Menyadari kenyataan seperti ini para ahli berupaya untuk mencari dan merumuskan strategi yang dapat merangkul semua perbedaan yang dimiliki oleh anak didik. Strategi pembelajaran yang ditawarkan adalah strategi belajar aktif (active learning strategy).
B. Strategi
Pembelajaran Aktif (Active Learning Strategy)
1. Pengertian
Pembelajaran aktif
(active learning) dimaksudkan untuk mengoptimalkan penggunaan semua potensi
yang dimiliki oleh anak didik, sehingga semua anak didik dapat mencapai hasil
belajar yang memuaskan sesuai dengan karakteristik pribadi yang mereka miliki.

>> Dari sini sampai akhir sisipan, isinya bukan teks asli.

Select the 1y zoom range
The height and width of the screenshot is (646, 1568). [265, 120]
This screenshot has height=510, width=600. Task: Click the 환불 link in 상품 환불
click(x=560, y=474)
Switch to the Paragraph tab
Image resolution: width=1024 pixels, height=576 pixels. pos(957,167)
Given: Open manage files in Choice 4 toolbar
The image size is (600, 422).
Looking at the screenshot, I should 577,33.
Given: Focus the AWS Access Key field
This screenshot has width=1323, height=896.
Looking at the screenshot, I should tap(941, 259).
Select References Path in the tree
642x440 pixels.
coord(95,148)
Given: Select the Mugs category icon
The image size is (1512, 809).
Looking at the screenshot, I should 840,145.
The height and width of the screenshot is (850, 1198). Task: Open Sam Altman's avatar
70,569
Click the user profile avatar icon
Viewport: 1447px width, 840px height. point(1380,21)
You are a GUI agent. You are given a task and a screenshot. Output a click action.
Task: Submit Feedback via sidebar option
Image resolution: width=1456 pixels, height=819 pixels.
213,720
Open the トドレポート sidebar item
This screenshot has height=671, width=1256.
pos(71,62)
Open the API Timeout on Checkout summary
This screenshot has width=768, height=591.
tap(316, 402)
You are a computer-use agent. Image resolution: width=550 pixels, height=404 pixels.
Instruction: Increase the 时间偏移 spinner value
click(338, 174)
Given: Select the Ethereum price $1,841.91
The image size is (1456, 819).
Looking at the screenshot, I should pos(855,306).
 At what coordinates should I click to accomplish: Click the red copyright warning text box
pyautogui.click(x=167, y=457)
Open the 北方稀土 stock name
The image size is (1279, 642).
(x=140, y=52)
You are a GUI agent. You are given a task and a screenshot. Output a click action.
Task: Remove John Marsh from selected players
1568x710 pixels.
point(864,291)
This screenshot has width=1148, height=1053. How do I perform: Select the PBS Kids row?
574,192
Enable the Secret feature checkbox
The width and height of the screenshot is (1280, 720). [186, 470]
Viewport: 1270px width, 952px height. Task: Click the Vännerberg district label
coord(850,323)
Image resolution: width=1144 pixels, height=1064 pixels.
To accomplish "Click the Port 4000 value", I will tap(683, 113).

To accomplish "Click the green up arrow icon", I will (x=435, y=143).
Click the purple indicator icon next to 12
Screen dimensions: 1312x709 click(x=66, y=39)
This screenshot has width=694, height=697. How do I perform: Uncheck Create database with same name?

Di samping itu pembelajaran aktif (active learning) juga dimaksudkan untuk
menjaga perhatian siswa/anak didik agar tetap tertuju pada proses pembelajaran.
Beberapa penelitian
membuktikan bahwa perhatian anak didik berkurang bersamaan dengan berlalunya
waktu. Penelitian Pollio (1984) menunjukkan bahwa siswa dalam ruang kelas hanya
memperhatikan pelajaran sekitar 40% dari waktu pembelajaran yang tersedia. Sementara
penelitian McKeachie (1986) menyebutkan bahwa dalam sepuluh menit pertama
perthatian siswa dapat mencapai 70%, dan berkurang sampai menjadi 20% pada
waktu 20 menit terakhir.
Kondisi tersebut di
atas merupakan kondisi umum yang sering terjadi di lingkungan sekolah. Hal ini
menyebabkan seringnya terjadi kegagalan dalam dunia pendidikan kita, terutama
disebabkan anak didik di ruang kelas lebih banyak menggunakan indera
pendengarannya dibandingkan visual, sehingga apa yang dipelajari di kelas
tersebut cenderung untuk dilupakan. Sebagaimana yang diungkapkan Konfucius:
Apa yang saya dengar,
saya lupa
Apa yang saya lihat,
saya ingat
Apa yang saya lakukan,
saya paham
Ketiga pernyataan ini
menekankan pada pentingnya belajar aktif agar apa yang dipelajari di bangku
sekolah tidak menjadi suatu hal yang sia-sia. Ungkapan di atas sekaligus
menjawab permasalahan yang sering dihadapi dalam proses pembelajaran, yaitu
tidak tuntasnya penguasaan anak didik terhadap materi pembelajaran.
Mel Silberman (2001)
memodifikasi dan memperluas pernyataan Confucius di atas menjadi apa yang
disebutnya dengan belajar aktif (active learning), yaitu :
Apa yang saya dengar,
saya lupa
Apa yang saya dengar
dan lihat, saya ingat sedikit
Apa yang saya dengar,
lihat dan tanyakan atau diskusikan dengan beberapa teman lain, saya mulai paham
Apa yang saya dengar,
lihat, diskusikan dan lakukan, saya memperoleh pengetahuan dan keterampilan
Apa yang saya ajarkan
pada orang lain, saya kuasai
Ada beberapa alasan
yang dikemukakan mengenai penyebab mengapa kebanyakan orang cenderung melupakan
apa yang mereka dengar. Salah satu jawaban yang menarik adalah karena adanya
perbedaan antara kecepatan bicara guru dengan tingkat kemampuan siswa
mendengarkan apa yang disampaikan guru. Kebanyakan guru berbicara sekitar
100-200 kata per menit, sementara anak didik hanya mampu mendengarkan 50-100
kata per menitnya (setengah dari apa yang dikemukakan guru), karena siswa
mendengarkan pembicaraan guru sambil berpikir. Kerja otak manusia tidak sama
dengan tape recorder yang mampu merekam suara sebanyak apa yang diucapkan
dengan waktu yang sama dengan waktu pengucapan. Otak manusia selalu
mempertanyakan setiap informasi yang masuk ke dalamnya, dan otak juga memproses
setiap informasi yang ia terima, sehingga perhatian tidak dapat tertuju pada
stimulus secara menyeluruh. Hal ini menyebabkan tidak semua yang dipelajari
dapat diingat dengan baik.
Penambahan visual pada
proses pembelajaran dapat menaikkan ingatan sampai 171% dari ingatan semula.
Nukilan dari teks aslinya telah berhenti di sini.